Redirect Not Working

Symptom: DNS works but redirect doesn’t happen

Fixes:

# Check nginx is running
docker compose ps

# View logs for errors
docker compose logs nginx

# Test direct connection to nginx
curl -I http://192.168.1.100

# Check nginx config syntax
docker compose exec nginx nginx -t

# Restart nginx
docker compose restart nginx

SSL Certificate Warnings

Symptom: Browser shows “Your connection is not private”

Fixes:

openssl s_client -connect twitter.com:443 -servername twitter.com 2>/dev/null | \
  openssl x509 -noout -text | grep -A1 "Subject Alternative Name"

Macvlan Container Not Reachable

Symptom: Can’t reach nginx from Docker host

This is normal: Docker host cannot directly reach macvlan containers due to network isolation.

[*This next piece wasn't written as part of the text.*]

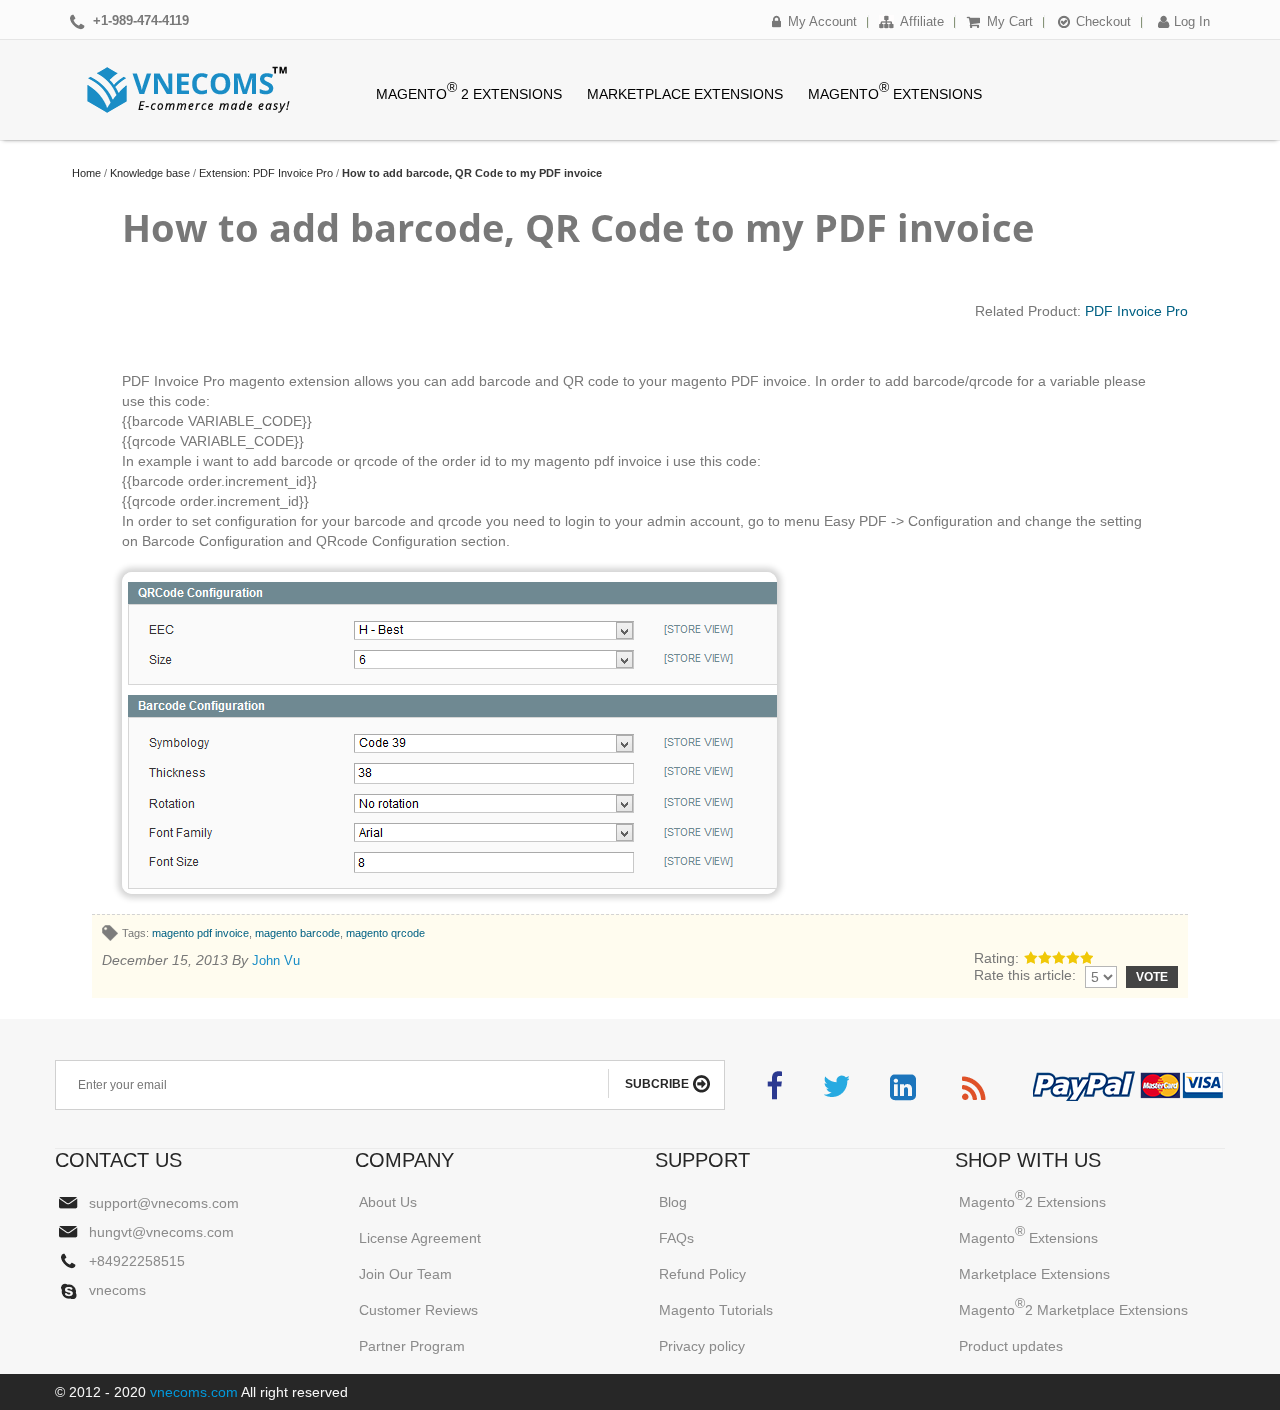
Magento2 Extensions (1032, 1198)
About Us (388, 1202)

Verify from another device:

# From laptop/phone on same network
curl -I http://192.168.1.100

If other devices can’t reach it:

Browser Cache Issues

Symptom: Old behavior persists after changes

Fixes:

# Clear browser DNS cache
# Chrome/Edge: chrome://net-internals/#dns → Clear host cache
# Firefox: about:networking#dns → Clear DNS Cache

# Or try private/incognito window

# Clear browser cache completely
# Chrome: Ctrl+Shift+Delete → Clear browsing data
# Firefox: Ctrl+Shift+Delete → Clear data

Next Steps

Monitor Logs

Watch for redirect activity:

# Follow nginx access logs
docker compose logs -f nginx

# Show recent access
docker compose exec nginx tail /var/log/nginx/access.log

Install CA on Other Devices

If using SSL, install CA on:

See device-specific instructions in SSL_SETUP_MKCERT.md

Maintenance

# Update nginx image
docker compose pull
docker compose up -d

# Restart services
docker compose restart

# View logs
docker compose logs -f

# Stop everything
docker compose down

Add More Domains

Want to redirect other services? Edit nginx/conf.d/xcancel-redirect.conf:

  1. Add domains to server_name directive
  2. Add domains to DNS configuration
  3. Add domains to SSL certificate (if using SSL)
  4. Restart: docker compose restart nginx

Additional Resources

Getting Help

If you encounter issues:

  1. Check TESTING.md comprehensive troubleshooting section
  2. Review logs: docker compose logs -f nginx
  3. Verify each step independently
  4. Search GitHub issues: github.com/ryantenney/xcancel-forwarder/issues
  5. Open a new issue with logs and configuration details

Most common fix: Clear all DNS caches (client + browser + DNS server) and try again.